Upon his return to Albania, we worked as a journalist and was appointed head of the publishing company which had planned to print his first book. He was later employed by the administrative services of the new Albanian parliament and in 1996 was himself elected to parliament. The somber realities of Albanian politics, however, soon let him to withdraw from politics. In 1997 he joined the Albanian foreign service and was appointed cultural attaché to the Albanian Embassy in Rome, where he remained until 1999.

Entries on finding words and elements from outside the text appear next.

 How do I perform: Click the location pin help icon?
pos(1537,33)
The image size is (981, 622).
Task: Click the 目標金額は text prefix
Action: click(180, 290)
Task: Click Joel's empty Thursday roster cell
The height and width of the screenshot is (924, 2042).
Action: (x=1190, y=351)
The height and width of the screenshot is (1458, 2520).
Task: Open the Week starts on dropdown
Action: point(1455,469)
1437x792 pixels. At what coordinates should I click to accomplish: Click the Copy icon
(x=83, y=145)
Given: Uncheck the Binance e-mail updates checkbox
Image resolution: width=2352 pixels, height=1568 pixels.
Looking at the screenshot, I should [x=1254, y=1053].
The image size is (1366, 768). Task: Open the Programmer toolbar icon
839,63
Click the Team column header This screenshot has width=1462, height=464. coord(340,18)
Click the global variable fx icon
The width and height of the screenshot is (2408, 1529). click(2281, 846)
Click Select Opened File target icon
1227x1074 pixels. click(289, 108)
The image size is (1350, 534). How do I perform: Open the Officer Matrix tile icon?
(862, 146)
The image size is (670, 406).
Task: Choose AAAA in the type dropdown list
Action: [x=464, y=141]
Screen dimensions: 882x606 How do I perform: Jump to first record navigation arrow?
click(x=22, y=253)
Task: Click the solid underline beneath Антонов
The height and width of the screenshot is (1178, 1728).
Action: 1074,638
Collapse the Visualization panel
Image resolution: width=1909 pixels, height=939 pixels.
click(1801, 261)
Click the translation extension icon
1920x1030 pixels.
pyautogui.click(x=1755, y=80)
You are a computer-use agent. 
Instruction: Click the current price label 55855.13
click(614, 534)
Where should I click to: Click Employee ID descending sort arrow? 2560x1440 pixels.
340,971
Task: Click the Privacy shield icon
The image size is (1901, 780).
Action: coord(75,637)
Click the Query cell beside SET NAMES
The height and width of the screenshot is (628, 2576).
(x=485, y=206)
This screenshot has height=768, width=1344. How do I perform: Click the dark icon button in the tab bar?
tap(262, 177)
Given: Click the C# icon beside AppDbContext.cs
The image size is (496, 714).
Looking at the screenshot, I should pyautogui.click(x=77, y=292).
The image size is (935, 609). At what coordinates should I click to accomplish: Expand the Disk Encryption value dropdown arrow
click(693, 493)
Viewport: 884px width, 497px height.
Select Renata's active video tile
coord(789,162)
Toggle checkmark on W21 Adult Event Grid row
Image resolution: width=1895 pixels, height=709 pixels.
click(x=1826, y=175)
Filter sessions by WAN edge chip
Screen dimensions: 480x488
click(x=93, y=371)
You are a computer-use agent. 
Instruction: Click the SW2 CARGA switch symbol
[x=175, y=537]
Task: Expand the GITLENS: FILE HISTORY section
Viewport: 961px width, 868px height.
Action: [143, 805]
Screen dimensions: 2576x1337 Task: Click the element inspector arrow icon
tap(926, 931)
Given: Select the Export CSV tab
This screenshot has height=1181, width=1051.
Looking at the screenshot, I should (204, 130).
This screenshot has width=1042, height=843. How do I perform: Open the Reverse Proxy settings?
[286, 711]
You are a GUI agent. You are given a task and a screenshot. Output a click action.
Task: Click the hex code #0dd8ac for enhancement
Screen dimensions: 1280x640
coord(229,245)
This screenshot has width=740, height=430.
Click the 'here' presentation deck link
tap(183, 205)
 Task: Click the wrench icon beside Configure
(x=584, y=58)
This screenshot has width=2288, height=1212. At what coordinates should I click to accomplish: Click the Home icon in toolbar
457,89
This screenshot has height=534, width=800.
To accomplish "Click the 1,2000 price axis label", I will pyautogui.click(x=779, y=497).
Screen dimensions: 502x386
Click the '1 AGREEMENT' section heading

His first book of poetry, Kujtesa e ajrit (The memory of the air) was published in Tirana in 1993, which included several prison poems. Hedh një kafkë te këmbët tuaja (I cast a skull at your feet) was published the following year. This volume contained all 100 poems composed in prison between 1979 and 1987, which had survived only in his memory. Numerous volumes followed, and he is now recognized as one of the major Albanian poets of the 20 th century. He has also written numerous short stores, collected in two volumes, and translated works by Garcia Lorca and the Italian poet Mario Luzi into Albanian. His prison memoirs, Rrugët e ferrit: burgologji (The roads to hell: prisonology) was published in Tirana in 2001. In 1991 he was awarded the Italian “Leopardi d’oro” prize for poetry and in 1997 he received the prestigious “Ada Negri” prize.
BOOKS OF POETRY:
Kujtesa e ajrit (Tirana: lidhja e Shkrimtarëve, 1993); Hedh një kafkë te këmbët tuaja (Tirana: Naim Frashëri, 1994); Mbjellja e vetëtimave (Skopje: Flaka e vëllazërimit, 1994); Dyert e gjalla (Tirana: Eurorilindja, 1995); Kohë e vrarë në sy (Prishtina: Rilindja, 1997); Si shkohet në Kosovë (Tirana: Toena, 2000).
ENGLISH LANGUAGE TRANSLATIONS:
The Condemned Apple: Selected Poetry , trans. by Robert Elsie (Los Angeles: Green Integer, 2005).